### What needs to be done
Pick each line containing the word "code" out of the data below.

### Source material
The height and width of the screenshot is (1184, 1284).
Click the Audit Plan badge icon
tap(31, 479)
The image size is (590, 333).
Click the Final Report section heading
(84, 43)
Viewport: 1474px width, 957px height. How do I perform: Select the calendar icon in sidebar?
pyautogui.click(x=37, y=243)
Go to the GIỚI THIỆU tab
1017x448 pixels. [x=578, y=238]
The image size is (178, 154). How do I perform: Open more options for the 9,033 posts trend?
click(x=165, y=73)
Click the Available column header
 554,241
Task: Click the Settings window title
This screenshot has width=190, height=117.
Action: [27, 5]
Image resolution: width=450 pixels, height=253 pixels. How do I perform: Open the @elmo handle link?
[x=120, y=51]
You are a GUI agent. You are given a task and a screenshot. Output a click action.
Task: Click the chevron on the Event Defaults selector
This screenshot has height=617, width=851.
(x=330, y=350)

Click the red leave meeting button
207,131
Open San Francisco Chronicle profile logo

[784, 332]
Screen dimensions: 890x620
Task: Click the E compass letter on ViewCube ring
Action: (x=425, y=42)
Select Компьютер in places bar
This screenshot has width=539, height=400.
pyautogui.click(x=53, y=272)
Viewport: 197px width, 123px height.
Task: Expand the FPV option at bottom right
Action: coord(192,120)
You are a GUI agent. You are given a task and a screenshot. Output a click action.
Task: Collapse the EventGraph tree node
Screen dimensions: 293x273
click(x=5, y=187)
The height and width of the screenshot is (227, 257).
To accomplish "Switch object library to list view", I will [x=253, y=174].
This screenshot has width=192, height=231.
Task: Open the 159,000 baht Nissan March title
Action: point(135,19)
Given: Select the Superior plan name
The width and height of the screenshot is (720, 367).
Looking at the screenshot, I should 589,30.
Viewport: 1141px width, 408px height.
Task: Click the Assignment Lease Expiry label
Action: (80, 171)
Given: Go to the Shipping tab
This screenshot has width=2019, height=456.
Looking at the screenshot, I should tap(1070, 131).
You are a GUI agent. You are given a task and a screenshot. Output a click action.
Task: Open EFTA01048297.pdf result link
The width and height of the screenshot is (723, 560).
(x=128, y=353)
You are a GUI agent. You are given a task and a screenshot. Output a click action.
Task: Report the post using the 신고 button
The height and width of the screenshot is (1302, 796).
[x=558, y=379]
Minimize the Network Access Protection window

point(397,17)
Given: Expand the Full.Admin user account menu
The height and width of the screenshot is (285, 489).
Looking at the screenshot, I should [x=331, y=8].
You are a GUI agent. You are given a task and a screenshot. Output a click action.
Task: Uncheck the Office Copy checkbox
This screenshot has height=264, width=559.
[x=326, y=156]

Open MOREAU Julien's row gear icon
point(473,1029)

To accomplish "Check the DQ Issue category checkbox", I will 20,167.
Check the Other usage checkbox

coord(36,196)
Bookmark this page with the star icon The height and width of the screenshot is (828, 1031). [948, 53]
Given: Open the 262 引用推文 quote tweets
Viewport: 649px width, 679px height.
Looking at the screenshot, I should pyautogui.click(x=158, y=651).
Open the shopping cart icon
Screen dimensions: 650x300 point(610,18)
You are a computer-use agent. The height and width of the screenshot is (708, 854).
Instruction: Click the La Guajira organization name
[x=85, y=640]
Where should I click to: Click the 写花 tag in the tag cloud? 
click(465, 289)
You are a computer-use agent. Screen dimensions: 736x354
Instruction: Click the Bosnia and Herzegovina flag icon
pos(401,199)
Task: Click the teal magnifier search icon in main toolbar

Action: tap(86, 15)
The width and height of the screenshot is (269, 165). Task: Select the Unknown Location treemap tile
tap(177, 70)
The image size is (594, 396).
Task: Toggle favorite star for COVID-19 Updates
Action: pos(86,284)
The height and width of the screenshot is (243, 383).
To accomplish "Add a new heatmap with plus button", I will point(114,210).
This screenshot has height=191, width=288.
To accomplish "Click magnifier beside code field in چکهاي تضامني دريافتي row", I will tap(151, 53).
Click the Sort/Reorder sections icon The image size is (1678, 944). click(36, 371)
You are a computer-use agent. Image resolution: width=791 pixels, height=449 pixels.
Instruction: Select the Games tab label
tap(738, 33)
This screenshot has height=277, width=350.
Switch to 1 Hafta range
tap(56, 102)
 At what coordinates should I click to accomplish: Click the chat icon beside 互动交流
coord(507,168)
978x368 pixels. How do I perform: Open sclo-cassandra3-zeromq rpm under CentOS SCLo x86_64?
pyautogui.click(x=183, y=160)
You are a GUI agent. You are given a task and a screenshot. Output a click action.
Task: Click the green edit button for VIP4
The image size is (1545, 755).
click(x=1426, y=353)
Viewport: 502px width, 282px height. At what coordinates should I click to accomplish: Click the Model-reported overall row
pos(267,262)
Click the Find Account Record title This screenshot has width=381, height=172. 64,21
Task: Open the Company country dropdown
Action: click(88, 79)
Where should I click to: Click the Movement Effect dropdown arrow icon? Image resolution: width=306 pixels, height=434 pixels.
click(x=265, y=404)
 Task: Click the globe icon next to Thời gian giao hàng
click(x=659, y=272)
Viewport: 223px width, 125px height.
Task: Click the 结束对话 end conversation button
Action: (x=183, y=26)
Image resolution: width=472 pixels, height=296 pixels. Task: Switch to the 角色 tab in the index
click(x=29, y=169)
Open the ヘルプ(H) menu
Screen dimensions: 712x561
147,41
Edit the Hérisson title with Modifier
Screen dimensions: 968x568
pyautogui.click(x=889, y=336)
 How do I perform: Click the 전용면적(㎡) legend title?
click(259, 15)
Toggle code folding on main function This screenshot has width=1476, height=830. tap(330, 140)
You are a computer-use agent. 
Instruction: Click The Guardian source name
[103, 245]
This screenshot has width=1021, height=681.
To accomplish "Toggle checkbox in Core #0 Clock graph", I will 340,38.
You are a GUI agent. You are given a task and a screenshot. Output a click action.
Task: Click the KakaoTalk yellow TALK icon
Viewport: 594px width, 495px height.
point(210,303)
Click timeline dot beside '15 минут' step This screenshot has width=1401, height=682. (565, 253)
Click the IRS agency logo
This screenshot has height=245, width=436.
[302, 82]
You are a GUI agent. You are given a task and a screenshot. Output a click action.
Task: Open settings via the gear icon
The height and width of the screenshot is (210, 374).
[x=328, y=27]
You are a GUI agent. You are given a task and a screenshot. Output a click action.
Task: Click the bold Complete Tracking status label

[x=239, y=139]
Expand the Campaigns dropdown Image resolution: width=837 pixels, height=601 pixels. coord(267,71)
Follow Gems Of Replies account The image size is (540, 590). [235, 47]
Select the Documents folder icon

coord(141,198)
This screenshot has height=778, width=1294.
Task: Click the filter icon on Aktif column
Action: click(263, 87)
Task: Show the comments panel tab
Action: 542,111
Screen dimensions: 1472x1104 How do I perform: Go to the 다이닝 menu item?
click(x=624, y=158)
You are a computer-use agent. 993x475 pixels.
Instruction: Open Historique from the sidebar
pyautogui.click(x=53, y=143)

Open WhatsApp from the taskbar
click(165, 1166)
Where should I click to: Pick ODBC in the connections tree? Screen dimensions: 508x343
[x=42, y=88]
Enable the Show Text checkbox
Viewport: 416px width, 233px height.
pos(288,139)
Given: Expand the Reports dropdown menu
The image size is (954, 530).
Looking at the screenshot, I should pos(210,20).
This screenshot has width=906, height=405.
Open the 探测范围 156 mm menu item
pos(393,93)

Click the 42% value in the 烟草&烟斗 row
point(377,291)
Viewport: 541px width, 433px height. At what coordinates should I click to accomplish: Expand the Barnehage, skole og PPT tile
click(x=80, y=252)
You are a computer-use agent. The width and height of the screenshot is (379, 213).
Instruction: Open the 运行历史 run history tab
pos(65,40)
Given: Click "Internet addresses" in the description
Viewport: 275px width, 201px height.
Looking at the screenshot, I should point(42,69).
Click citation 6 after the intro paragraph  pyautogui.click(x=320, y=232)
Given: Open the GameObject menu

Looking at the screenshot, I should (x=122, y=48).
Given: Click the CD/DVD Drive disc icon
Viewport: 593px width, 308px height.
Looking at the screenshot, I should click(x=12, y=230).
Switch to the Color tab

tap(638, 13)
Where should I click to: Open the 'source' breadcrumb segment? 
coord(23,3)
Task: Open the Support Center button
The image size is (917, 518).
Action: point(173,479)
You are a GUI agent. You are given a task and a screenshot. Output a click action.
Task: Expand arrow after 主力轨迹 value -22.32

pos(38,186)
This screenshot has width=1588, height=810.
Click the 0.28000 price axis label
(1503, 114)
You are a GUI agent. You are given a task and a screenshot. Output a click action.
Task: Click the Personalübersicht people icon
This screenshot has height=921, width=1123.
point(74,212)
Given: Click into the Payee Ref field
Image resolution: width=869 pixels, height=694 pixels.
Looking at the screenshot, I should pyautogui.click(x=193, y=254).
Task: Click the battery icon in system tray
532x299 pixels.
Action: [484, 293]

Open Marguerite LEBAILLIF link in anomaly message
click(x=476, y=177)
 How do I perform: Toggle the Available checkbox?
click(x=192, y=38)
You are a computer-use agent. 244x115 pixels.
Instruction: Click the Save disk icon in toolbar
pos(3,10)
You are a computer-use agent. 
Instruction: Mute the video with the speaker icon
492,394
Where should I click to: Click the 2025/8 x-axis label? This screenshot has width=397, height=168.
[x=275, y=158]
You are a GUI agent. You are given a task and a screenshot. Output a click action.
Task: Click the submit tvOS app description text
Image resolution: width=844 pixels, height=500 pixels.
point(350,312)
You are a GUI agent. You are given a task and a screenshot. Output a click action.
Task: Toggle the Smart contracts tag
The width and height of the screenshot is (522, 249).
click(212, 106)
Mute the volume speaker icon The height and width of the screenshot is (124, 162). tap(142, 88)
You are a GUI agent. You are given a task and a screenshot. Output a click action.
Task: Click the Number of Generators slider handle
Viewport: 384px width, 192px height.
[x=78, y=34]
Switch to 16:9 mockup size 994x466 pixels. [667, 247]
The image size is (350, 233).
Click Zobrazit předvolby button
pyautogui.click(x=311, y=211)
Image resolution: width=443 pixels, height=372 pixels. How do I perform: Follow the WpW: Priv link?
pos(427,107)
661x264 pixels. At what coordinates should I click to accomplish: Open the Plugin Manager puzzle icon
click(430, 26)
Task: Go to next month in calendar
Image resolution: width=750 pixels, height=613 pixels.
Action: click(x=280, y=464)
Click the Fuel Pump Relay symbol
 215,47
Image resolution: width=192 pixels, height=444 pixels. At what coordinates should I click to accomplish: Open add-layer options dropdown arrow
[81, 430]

### Task response
To accomplish "Click magnifier beside code field in چکهاي تضامني دريافتي row", I will tap(151, 53).
Toggle code folding on main function This screenshot has width=1476, height=830. tap(330, 140)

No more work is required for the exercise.